Dans l’affaire Hissène Habré, si l’Union africaine et le Tchad ont eu des attitudes presque similaires pour avoir été réfractaires à la tenue du procès et lents pour l’indemnisation des victimes, le pays de Toumaï fait pire. L’Ua aura au moins exécuté une partie de la décision de justice en gardant Habré en prison jusqu’à son décès. Mais au Tchad …! La décision de la Cour criminelle spéciale de N’Djaména tombée en 2015 n’est pas exécutée. Au mieux, on peut parler d’un semblant d’exécution. Puisque les 20 agents de la Direction de la documentation et de la sécurité (Dds) ont été condamnés à des peines de travaux forcés allant de 5 à 20 ans et à perpétuité. “Aujourd’hui, aucun de ces agents ne se trouve en prison à Moussoro. Ils ont commencé à venir à N’Djaména pour des raisons de santé. Pour les mêmes raisons de santé, ils ont vendu leurs biens. Maintenant, aucun agent de la Dds n’est en prison. Nous avons saisi le parquet mais il n’a pu rien faire”, s’indigne Me Moudeïna. Or, ces bourreaux ont été condamnés à verser collectivement 75 milliards de francs CFA avec une contribution de 50% de l’Etat tchadien pour indemniser les victimes. Jusqu’aujourd’hui, la commission chargée de réunir ce fonds, qui a été recommandée par la Cour criminelle spéciale, n’est pas toujours mise en place. Feu président Idriss Déby a reçu en audience les avocats des victimes mais rien de concret n’a suivi. Telle une blague, les recommandations formulées à son endroit ont disparu, informent les avocats à la conférence de presse.

Au sujet des actions de revendications, les avocats informent avoir déposé une requête devant la Cour africaine des droits de l’homme contre le Tchad. Là encore, c’est un processus très long. Mais pour Me Jacqueline Moudeïna, les indemnisations sont un acquis et cela ne se négocie pas. Le Tchad et l’Union africaine ont l’obligation d’exécuter la décision de justice.

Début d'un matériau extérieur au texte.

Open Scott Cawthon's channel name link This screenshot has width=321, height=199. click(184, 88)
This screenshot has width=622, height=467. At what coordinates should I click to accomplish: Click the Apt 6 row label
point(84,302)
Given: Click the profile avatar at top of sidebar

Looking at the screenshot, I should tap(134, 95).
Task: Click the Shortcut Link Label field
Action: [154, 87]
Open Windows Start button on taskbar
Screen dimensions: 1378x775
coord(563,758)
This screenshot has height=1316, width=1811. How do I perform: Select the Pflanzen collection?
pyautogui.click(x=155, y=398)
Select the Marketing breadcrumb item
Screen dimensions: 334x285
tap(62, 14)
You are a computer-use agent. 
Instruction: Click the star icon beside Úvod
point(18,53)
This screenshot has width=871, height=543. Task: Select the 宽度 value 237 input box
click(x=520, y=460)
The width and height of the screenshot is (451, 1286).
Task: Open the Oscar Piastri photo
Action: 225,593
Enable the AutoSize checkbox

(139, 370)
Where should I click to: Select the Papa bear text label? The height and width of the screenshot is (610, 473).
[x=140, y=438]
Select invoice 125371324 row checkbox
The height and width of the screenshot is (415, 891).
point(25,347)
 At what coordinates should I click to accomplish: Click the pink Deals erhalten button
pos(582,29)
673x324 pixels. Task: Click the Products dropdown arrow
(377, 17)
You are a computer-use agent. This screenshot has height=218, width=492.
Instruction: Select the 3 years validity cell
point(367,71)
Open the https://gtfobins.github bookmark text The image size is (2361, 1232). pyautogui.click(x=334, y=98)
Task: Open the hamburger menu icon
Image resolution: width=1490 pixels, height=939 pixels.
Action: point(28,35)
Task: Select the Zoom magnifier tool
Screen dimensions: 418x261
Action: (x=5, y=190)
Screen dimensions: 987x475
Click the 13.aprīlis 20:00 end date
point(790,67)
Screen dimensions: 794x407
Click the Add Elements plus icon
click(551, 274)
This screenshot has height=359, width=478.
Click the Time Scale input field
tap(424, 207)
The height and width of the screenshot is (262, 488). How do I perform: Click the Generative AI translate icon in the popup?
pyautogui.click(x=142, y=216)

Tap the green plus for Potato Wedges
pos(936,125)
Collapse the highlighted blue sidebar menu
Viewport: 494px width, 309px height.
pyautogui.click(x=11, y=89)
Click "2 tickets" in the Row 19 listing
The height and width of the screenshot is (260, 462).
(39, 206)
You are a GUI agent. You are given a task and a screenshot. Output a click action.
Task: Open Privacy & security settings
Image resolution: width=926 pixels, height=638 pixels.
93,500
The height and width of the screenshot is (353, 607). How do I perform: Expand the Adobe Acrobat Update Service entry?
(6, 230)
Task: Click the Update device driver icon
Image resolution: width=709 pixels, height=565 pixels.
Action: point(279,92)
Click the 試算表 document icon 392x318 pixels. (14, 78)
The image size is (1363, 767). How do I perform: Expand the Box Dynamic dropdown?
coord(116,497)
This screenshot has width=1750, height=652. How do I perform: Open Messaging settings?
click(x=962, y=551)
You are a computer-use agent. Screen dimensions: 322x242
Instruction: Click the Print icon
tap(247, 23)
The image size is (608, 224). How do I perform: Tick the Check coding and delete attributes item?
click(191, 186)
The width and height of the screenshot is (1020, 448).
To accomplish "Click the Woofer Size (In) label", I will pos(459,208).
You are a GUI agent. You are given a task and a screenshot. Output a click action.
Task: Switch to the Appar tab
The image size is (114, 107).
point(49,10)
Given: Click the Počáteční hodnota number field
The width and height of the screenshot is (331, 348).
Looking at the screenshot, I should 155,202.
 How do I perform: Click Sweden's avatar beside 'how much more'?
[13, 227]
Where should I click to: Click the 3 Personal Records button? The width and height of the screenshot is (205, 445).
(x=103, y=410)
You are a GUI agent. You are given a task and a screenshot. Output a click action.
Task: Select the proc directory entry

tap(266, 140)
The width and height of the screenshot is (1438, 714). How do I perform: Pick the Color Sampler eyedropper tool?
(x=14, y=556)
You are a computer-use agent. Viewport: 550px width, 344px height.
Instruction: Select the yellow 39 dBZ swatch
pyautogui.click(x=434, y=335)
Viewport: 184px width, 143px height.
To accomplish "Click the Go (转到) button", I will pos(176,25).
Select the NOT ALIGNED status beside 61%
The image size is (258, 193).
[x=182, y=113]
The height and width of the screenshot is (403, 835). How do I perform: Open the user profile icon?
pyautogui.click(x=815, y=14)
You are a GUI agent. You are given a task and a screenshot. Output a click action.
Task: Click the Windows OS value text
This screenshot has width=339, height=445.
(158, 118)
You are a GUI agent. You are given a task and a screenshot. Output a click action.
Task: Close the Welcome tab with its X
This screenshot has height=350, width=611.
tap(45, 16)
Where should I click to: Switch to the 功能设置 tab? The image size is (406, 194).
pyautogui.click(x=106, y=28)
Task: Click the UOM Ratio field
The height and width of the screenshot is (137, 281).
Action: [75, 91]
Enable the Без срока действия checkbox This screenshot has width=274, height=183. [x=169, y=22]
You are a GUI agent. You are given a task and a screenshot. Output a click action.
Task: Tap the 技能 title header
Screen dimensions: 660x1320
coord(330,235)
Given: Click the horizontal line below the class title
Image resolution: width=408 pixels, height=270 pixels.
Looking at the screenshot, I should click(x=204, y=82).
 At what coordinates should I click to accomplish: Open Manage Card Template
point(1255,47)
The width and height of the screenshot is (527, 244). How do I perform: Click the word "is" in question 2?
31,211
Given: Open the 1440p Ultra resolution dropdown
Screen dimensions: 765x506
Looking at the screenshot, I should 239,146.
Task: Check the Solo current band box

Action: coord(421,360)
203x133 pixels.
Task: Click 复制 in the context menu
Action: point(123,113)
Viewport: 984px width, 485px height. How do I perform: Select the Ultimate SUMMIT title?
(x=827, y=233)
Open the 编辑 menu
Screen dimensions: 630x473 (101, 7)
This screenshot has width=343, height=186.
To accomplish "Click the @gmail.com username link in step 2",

C’est pourquoi elle invite les victimes à continuer leur lutte. “J’ai foi. Tôt ou tard, l’indemnisation va tomber”, rassure Clément Abaïfouta, président de l’Association des victimes de crime du régime de Hissène Habré (Avcrhh). Il invite ses compagnons de souffrance à tenir bon. “Le gouvernement ne vous aime pas. Ses priorités sont les hôpitaux, les routes pavées, etc. Maintenant, quand il y aura une marche, sortez avec vos enfants. Comme il ne pleut pas, venez avec les nattes. On va dormir à la Place de la nation jusqu’à l’indemnisation”. C’est depuis 2019 que les victimes effectuent des sit-in, opérations tintamarres, coups de sifflet et des marches pacifiques sans changement.

Selon les victimes, leur indemnisation est aussi l’un des éléments fondamentaux pour la réconciliation nationale tant prônée par les autorités de transition surtout que le dialogue national inclusif est en vue.